Background: B and T lymphocytes are produced within specialized niches in bone marrow and thymus, respectively. Although much is known about lymphocyte development, less is understood about their interactions with their supportive niches. After completing development they must exit these primary lymphoid organs and travel to secondary lymphoid organs to survey for pathogens. While mechanisms of cell entry to tissues from blood are well studied, less has been understood about how they exit.
Major goals of our work that relate to stem cell biology include defining the molecular cues that guide cell migration and cell-cell interactions in primary and secondary lymphoid organs and that promote the egress of cells from these organs.
On-going Research: Chemokines are secreted chemoattractive proteins that signal via heterotrimeric G-protein coupled receptors (GPCRs). We have demonstrated that several chemokines are expressed in lymphoid organs and function in guiding lymphocyte migration. The chemokine SDF1 (CXCL12) has functions in retaining stem and progenitor cells in the bone marrow and guiding plasma cells back to this site. We are using transgenic and gene knockout experiments in mice to further defining the organizing functions of chemokines and other guidance molecules in primary and secondary lymphoid organs.

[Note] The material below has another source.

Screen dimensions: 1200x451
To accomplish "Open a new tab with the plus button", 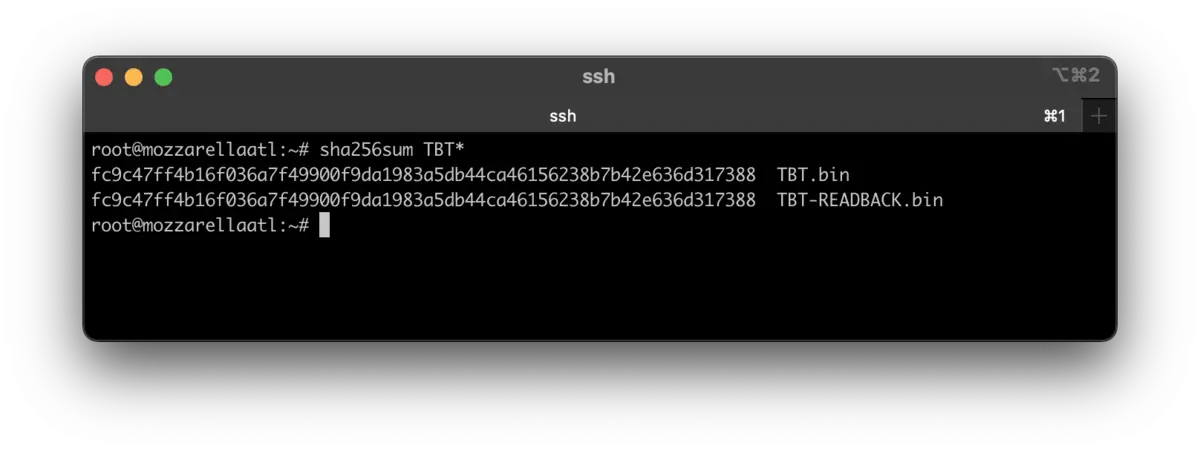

Recently, evidence has emerged that the blood lysophospholipid, sphingosine-1-phosphate (S1P), is involved in promoting lymphocyte exit from thymus and secondary lymphoid organs. Like chemokines, S1P signals via GPCRs, and we have found that if lymphocytes lack one of the five known S1P receptors, S1P1, they are unable to leave the thymus or peripheral lymphoid organs. On-going studies, involving molecular, biochemical and genetic approaches, are aimed at defining how this GPCR instructs lymphocytes to exit lymphoid organs. We are also exploring requirements for lymphocyte and stem cell egress from the bone marrow.

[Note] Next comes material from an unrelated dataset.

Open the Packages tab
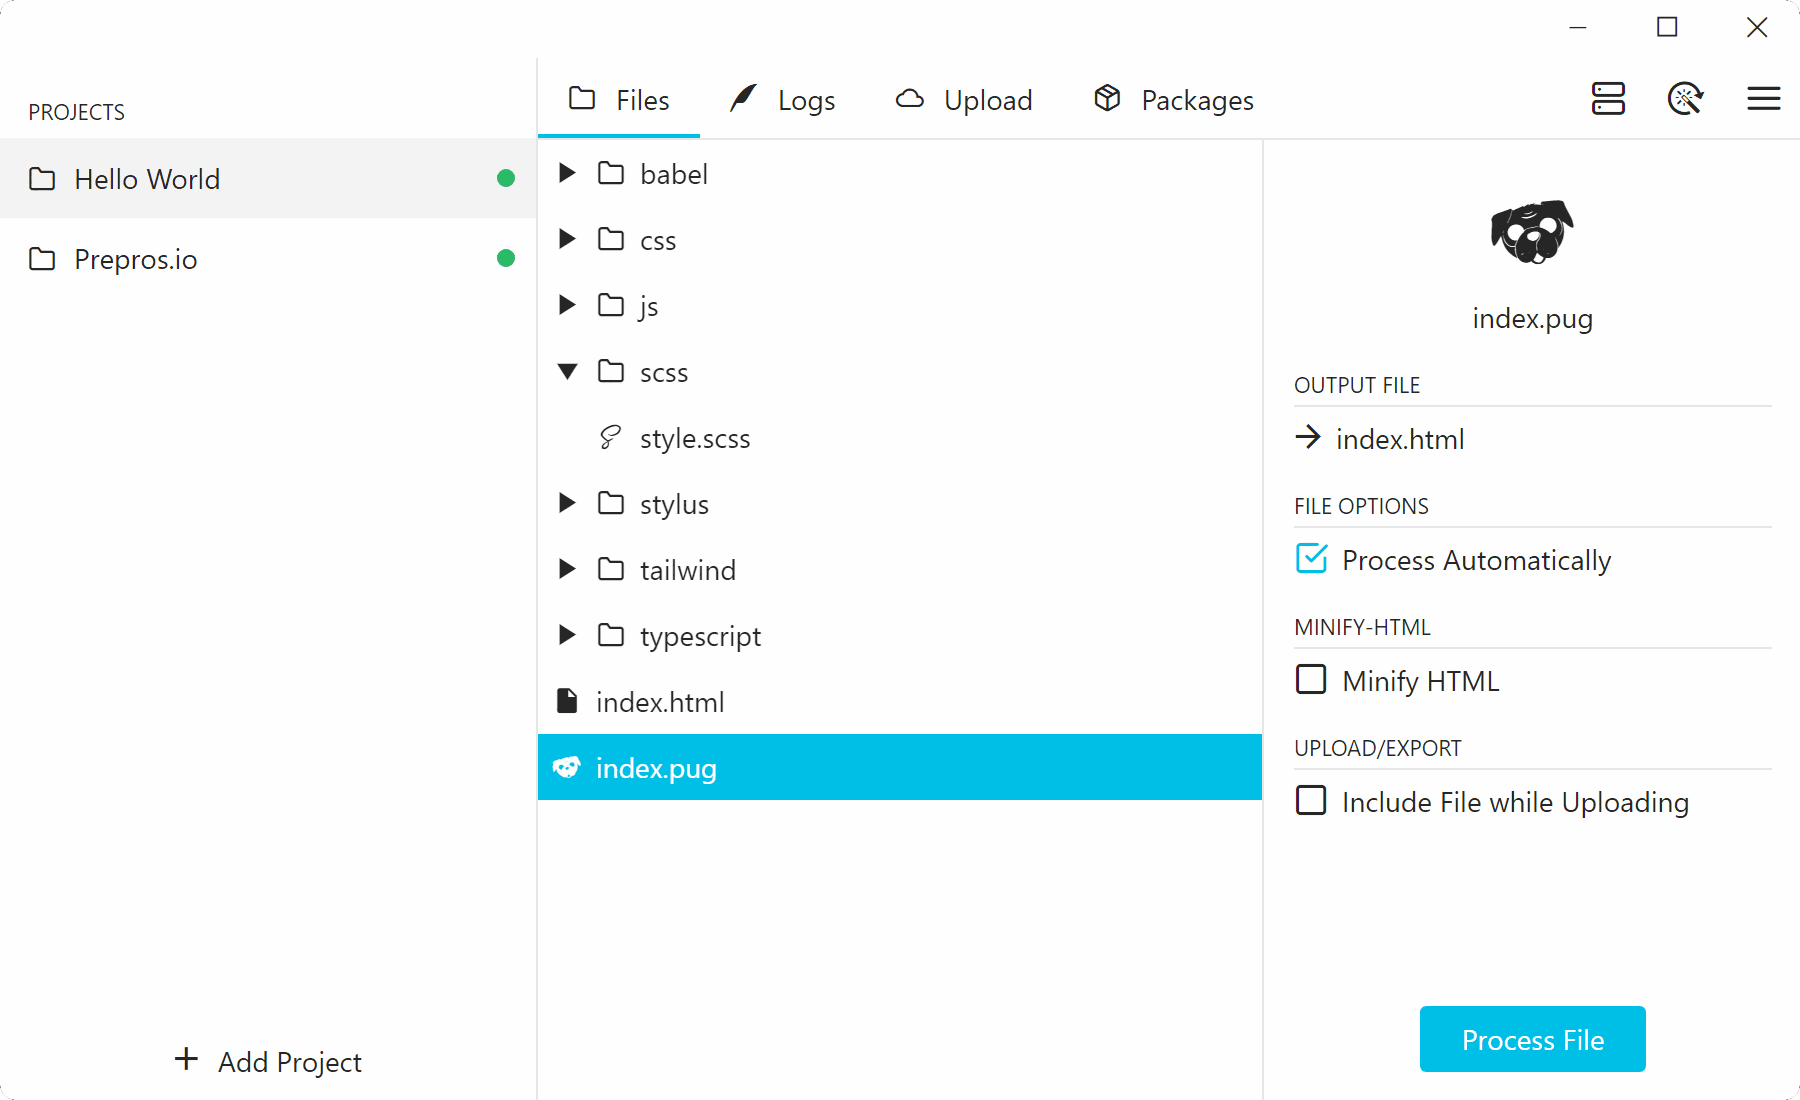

Real-Time 2-photon microscopy is being used to define the dynamics of cell migration and stromal cell interactions in intact lymphoid organs. This includes exploration of how cell migration dynamics change as cells move into different niches.
Germinal centers form in lymphoid organs during responses to pathogens and are sites of antibody somatic mutation and affinity maturation. We are studying the cues that organize the germinal center and promote lymphocyte-stromal cell interactions using molecular, genetic and imaging approaches to better define the selection events involved in antibody affinity maturation.